Market Update - 27 Feb 2013


· Another election, another hung parliament in Europe. Italyhas been left in disarray as it became clear no majority would be achieved in the upper house. Bersani (centre left) and Berlusconi (centre right) will have to form a coalition to create any kind of stability, however given their vastly opposing views (most importantly on the EU) the path forward is fraught.

· Stocks across Europe nose dived, with Italy’s FTSE MIB crashing 4.9% (8% off Friday’s high). Banks across Europeled the falls with the Euro Stoxx 50 down 3.07% (DAX -2.27%, CAC -2.67%, FTSE-1.34%).

· For some reason USDMYR seems very immune to any form of moves lately, USDJPY plunged and AUDUSD plunged but USDMYR still sticking around the 3.1000 handle. We are still sticking to the view of a range trade with bias on the upside unless any major change in sentiment or fundamentals.

· Bond yields rose 40.5bps in Italy to 4.88%, 34.1bps in Portugal and 19.4bps in Spain. German bund yields fell 10.4bps to 1.45%, the lowest since the first week of the year. The Euro was stable on 1.30 support closing 1.3059.
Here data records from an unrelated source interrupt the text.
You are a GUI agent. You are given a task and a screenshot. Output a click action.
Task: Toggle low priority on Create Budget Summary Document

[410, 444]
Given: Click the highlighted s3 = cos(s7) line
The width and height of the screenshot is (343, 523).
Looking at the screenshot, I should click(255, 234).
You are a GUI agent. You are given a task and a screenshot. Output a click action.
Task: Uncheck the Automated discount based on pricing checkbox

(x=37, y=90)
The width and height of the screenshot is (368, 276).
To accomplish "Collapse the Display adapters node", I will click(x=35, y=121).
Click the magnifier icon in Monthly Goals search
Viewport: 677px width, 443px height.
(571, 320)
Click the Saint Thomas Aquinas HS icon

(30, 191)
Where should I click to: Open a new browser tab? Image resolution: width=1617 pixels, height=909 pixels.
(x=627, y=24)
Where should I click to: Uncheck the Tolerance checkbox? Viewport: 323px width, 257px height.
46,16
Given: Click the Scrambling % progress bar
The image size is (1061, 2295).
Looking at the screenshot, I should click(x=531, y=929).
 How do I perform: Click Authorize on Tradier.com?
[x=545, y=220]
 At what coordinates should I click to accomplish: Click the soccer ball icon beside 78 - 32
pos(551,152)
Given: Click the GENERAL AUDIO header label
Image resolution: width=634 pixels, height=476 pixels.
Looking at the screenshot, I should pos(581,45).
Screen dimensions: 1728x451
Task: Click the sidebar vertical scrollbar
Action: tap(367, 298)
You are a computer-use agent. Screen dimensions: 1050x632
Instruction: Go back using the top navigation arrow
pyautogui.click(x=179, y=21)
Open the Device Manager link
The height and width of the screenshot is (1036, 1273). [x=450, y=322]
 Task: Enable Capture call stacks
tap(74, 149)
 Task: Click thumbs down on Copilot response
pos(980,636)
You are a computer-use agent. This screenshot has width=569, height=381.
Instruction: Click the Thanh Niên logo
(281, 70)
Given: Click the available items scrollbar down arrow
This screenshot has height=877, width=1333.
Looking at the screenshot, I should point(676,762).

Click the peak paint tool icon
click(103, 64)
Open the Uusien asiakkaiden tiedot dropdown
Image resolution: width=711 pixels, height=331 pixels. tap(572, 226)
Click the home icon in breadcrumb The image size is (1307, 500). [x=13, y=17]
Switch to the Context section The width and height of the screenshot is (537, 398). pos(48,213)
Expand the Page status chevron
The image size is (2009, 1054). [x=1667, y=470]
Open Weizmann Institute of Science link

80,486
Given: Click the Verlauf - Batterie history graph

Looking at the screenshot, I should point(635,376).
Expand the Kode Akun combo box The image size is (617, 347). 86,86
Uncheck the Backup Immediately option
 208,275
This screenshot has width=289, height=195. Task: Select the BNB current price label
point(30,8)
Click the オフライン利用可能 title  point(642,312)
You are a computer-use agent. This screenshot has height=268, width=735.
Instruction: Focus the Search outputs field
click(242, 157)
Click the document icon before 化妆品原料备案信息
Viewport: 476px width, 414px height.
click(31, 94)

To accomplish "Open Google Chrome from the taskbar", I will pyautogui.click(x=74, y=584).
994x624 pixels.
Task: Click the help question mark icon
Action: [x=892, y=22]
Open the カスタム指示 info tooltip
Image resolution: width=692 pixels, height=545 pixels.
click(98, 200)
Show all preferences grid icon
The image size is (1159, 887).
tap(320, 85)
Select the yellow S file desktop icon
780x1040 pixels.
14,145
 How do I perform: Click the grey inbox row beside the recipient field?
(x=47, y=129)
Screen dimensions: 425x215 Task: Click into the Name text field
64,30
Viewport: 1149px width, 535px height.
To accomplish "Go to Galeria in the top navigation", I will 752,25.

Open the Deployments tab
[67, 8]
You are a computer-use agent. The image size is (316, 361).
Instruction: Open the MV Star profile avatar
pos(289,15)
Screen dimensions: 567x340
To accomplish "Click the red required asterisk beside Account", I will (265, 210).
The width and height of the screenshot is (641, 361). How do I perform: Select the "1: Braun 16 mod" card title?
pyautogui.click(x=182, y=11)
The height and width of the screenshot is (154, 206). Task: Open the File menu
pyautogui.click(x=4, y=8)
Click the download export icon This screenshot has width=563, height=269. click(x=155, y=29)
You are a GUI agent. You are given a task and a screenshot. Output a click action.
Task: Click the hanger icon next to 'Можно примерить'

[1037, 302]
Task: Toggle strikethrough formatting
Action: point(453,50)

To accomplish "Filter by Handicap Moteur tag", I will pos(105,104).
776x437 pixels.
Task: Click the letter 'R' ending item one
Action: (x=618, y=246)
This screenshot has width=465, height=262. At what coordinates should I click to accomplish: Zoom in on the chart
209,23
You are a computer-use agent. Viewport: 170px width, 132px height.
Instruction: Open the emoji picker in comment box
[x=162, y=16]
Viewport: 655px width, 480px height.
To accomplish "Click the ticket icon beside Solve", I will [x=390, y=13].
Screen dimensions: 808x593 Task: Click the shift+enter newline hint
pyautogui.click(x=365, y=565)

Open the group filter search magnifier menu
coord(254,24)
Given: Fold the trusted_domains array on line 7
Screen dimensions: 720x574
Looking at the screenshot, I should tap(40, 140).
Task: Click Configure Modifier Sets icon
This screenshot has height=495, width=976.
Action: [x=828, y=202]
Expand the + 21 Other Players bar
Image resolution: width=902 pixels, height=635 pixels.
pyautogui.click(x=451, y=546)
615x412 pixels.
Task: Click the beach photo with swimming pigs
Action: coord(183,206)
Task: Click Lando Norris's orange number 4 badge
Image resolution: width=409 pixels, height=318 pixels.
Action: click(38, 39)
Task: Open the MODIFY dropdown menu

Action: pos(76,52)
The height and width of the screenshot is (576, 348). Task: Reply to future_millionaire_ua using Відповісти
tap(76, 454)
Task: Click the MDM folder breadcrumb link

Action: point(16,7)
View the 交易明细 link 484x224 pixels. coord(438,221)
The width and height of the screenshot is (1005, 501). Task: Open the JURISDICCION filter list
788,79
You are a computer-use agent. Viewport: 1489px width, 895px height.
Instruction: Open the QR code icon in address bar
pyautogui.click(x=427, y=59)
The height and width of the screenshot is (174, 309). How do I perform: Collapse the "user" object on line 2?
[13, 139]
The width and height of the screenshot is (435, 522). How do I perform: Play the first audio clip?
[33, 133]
· Trade the News: S&P issues commentary on Italy election; BBB+ rating not immediately impacted by the results. Policy decisions will dictate rating.

· The USA however has had a good bounce on the back of some stellar data and a more dovish Bernanke. 10yr yields are up 1bp to 1.87% while the DOW is up 0.75% and the S&P is 0.55% higher:

· House prices rose at the fastest pace since 2006 according to the Case Shiller index, a YoY rate of 6.84%.

· The Richmond Fed Manufacturing survey also beat expectations at +6 vs -12 prior and a -4 survey.

· CB Consumer Confidence jumped to 69.6 from 58.6 vs a survey of 62.

· New home sales rose to 437k from 369k, a survey of 380k, the highest since 2008

· Day one (of two) of Ben Bernanke’s testimony to the Senate saw him ease fears of an early exit from QE, saying the benefits (to housing, employment, demand) outweigh the risks of asset bubbles and a messy exit. “QE to continue until substantial labour market gains”. He warned the equestration could shave 0.6% off GDP growth this year if not amended and that Europe still posed risks to the US economy.